My Life with George Clooney
George Clooney was in Tobaccoville the other day to shoot some scenes for his movie “Leatherheads.” The name comes from the leather helmets that players wore in the early days of professional football.
The publicist for the movie told us that no outsiders would be allowed on the set so the photographer and I drove out the day before to hunt for a good base of operations. The production people had clearly been hard at work. The plan was to shoot some scenes inside two railroad cars. The cars were there on the track. Assorted trucks, trailers and vans were parked between the track and the road. And a giant tent like you might see at a posh outdoor wedding was set up across the road.
We turned onto a side road and parked. The fact that we were outside of the set’s domain didn’t stop a security man from crossing the road and demanding to know who we were. To save him some effort, I told him that I knew it was a closed set. That didn’t stop him from delivering a little lecture about how, if we crossed the road, we would be trespassing.
Our destination was a house down the main road a bit that appeared to offer a fine vantage point for watching the proceedings. We had spotted a bunch of kids out in the front yard. The plan was to introduce ourselves to the pertinent adults and see if they would be willing to let us watch from the yard the next day.
We soon learned that the house belonged to the Fontaines – a couple with four boys. They not only invited us to set up shop there the next day but also to park in the back yard.
Now that you have the background, I’m going to jump ahead to the next day. I had been hanging out for four hours talking to people who had come to see what they could see. So far, Clooney had waved to fans from the set twice. Once, from a railroad car. Once as he walked from the railroad car to his trailer at the lunch break.
As far as we knew, that might be it. But, after about an hour, Clooney came out of his trailer and walked across the road to patronize the lemonade stand that the three oldest Fontaine boys – who are 10, 6, 5 – were running in their front yard. After getting a cup of lemonade and wowing Mrs. Fontaine, Clooney, who didn’t have any money on him, went back across the road and sent a representative over with a $20 bill for the boys.

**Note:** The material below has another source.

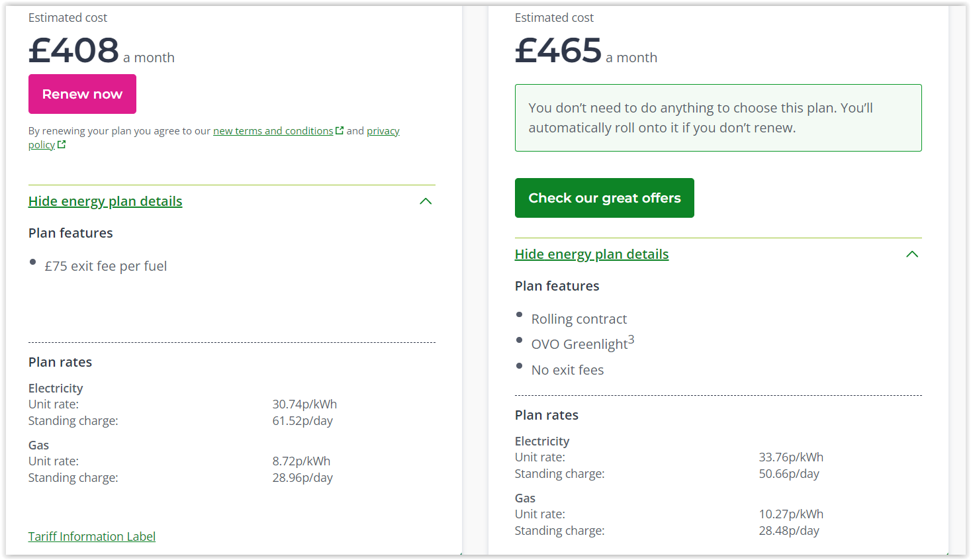Click the 30.74p/kWh electricity unit rate
The image size is (971, 560).
pyautogui.click(x=304, y=404)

Clooney didn’t want any change, which boggled the mind of the 6-year-old. He kept repeating to people that Clooney didn’t want any change. With more funny quotes from people than I could use, I already felt fine about the story but Clooney giving the boys $20 for a cup of lemonade definitely took it to another level.

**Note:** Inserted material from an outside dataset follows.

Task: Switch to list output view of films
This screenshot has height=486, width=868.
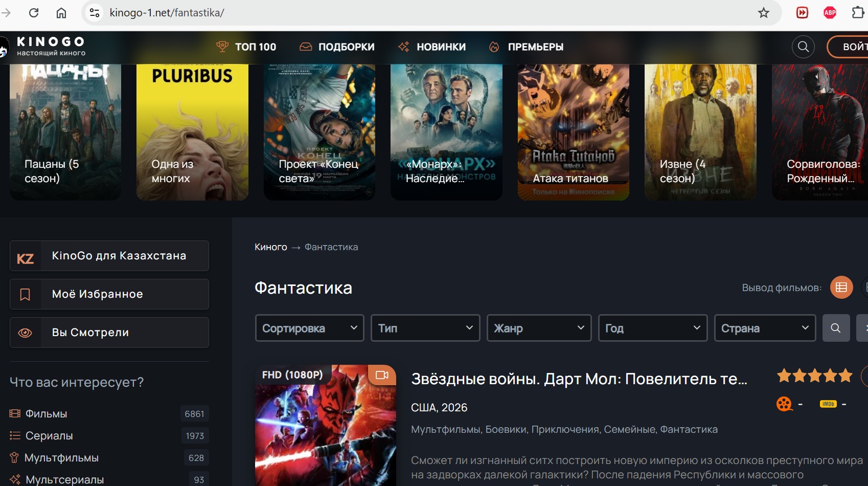Action: point(841,288)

After the story showed up in the “Winston-Salem Journal” the next day, The Associated Press took off my name, discarded everything not connected to the lemonade anecdote and sent it out over the wires.
Curious about where the story had been picked up, I checked later that afternoon and found it listed on 145 news sites. Most of them were in the United States but the story had also made its way to such places as Canada and Croatia. By the next day, the story was showing up in England, South Africa, China, Australia and New Zealand.

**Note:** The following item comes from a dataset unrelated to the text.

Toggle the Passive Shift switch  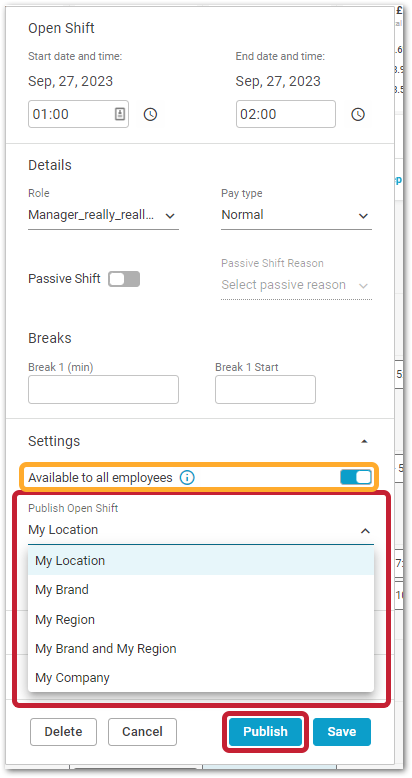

The story was morphing as it went. All the stories had the basics – one George Clooney, three boys, one cup of lemonade, one $20 bill. Everything else was up for grabs. On one entertainment-news Web site I found a by-lined story by a woman who had Clooney whipping the $20 bill out of his pocket. I guess she thought that made for a snappier story. In a story that ran in San Francisco, Clooney had been riding down the road and had his driver pull over when he spotted the stand.
Fabrications aside, a story that I was responsible for was zipping around the world, and it wasn’t doing me a lick of good. It was maddening.
I’m thinking about writing a book called “My Life with George Clooney.” Perhaps that would get me some much-deserved attention.